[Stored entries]

-=-=-=-=-

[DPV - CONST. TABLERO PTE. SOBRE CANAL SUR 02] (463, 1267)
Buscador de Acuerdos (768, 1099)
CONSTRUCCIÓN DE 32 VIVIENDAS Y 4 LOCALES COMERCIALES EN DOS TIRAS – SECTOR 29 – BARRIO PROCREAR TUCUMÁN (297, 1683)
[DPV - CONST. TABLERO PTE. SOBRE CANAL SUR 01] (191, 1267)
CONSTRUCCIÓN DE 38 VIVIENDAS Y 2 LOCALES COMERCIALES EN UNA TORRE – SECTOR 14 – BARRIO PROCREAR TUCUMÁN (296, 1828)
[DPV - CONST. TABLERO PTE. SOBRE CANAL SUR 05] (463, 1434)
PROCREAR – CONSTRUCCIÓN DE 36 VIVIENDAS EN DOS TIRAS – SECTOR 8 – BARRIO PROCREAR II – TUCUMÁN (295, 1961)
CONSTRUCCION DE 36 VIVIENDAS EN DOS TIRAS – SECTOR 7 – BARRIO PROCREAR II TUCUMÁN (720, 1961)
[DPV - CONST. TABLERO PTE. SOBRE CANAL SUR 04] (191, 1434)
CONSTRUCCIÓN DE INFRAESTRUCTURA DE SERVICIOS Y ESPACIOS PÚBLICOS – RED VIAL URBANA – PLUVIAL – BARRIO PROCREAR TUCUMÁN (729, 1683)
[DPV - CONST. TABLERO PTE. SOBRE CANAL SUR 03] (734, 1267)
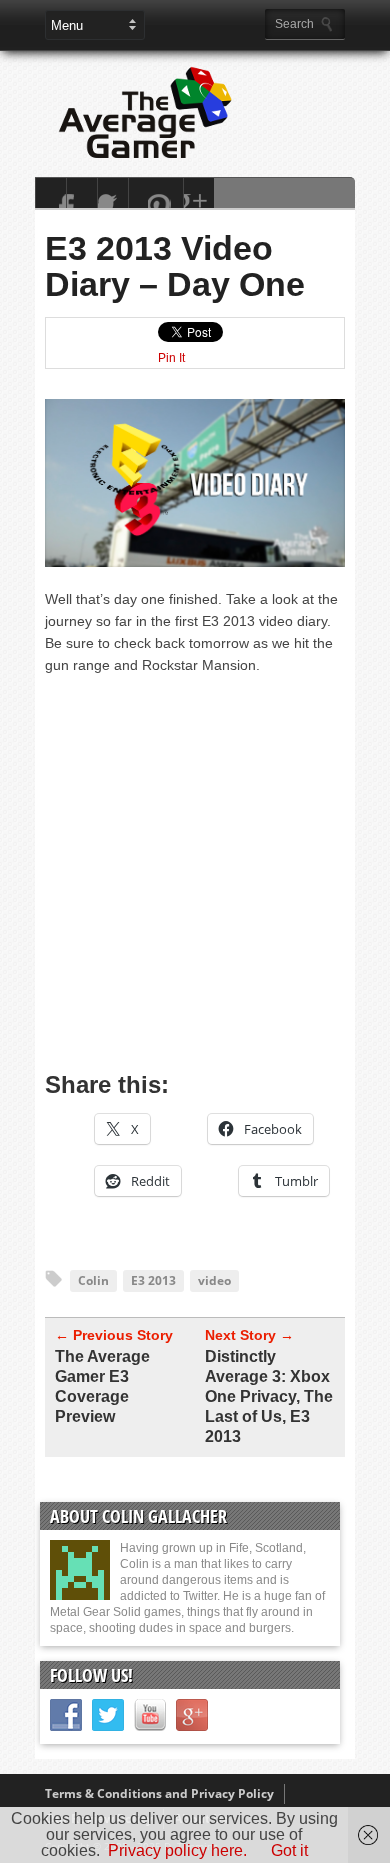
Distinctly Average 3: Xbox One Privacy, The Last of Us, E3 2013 (269, 1396)
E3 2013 (153, 1280)
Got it (289, 1850)
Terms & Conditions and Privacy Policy (159, 1793)
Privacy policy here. (177, 1850)
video (214, 1280)
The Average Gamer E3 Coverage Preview (102, 1386)
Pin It (171, 358)
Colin (93, 1280)
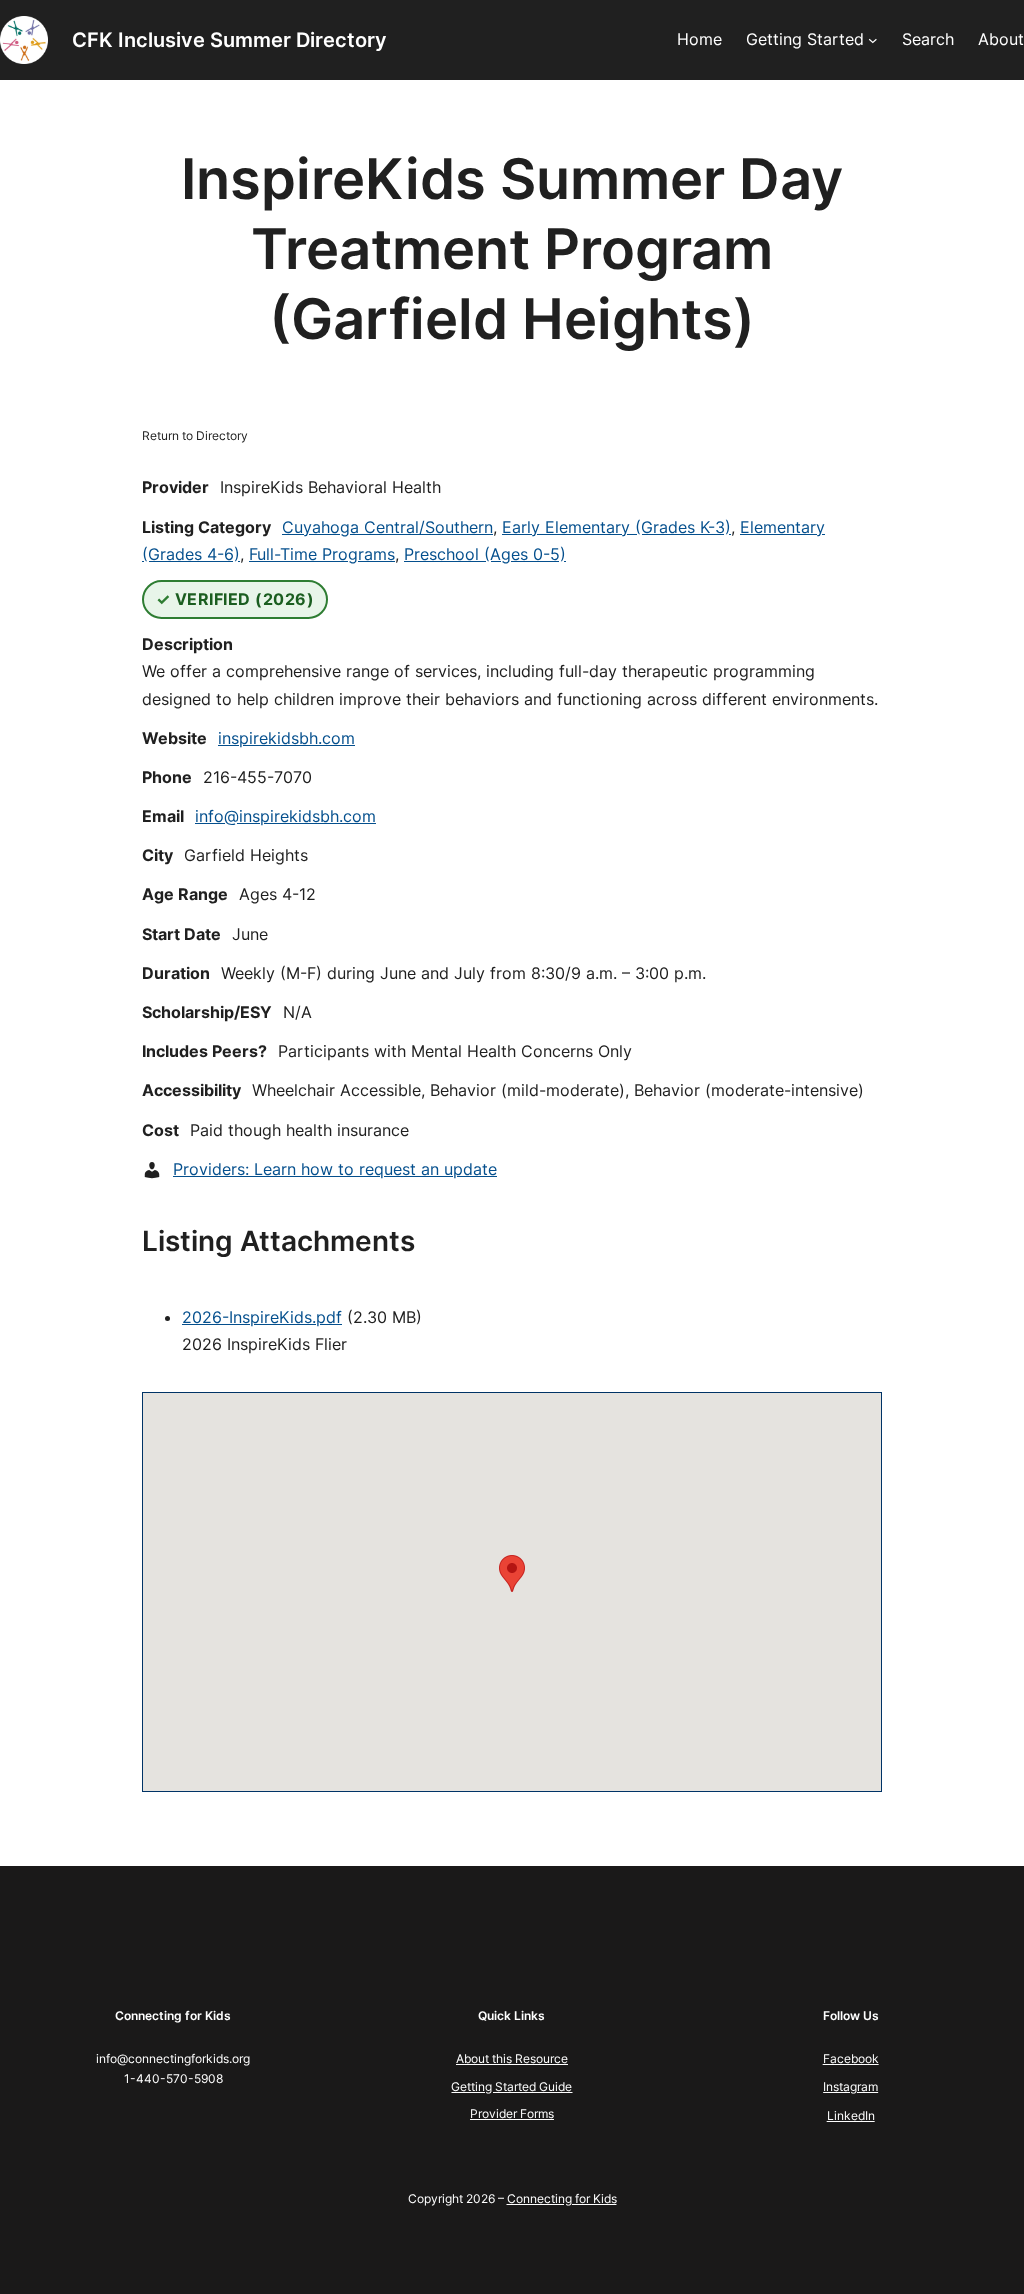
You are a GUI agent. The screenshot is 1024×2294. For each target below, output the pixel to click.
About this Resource (512, 2058)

-=-=-=-=-

### Exercise aim
Copy the final stretch of lines, starting at the one that holds "The Average Gamer" and ending at the last line of the data, exactly; omit pictures.

### Response box
The Average Gamer E3 Coverage Preview (102, 1386)
Pin It (171, 358)
Colin (93, 1280)
You are a GUI agent. The screenshot is 1024×2294. For each target below, output the pixel to click.
About this Resource (512, 2058)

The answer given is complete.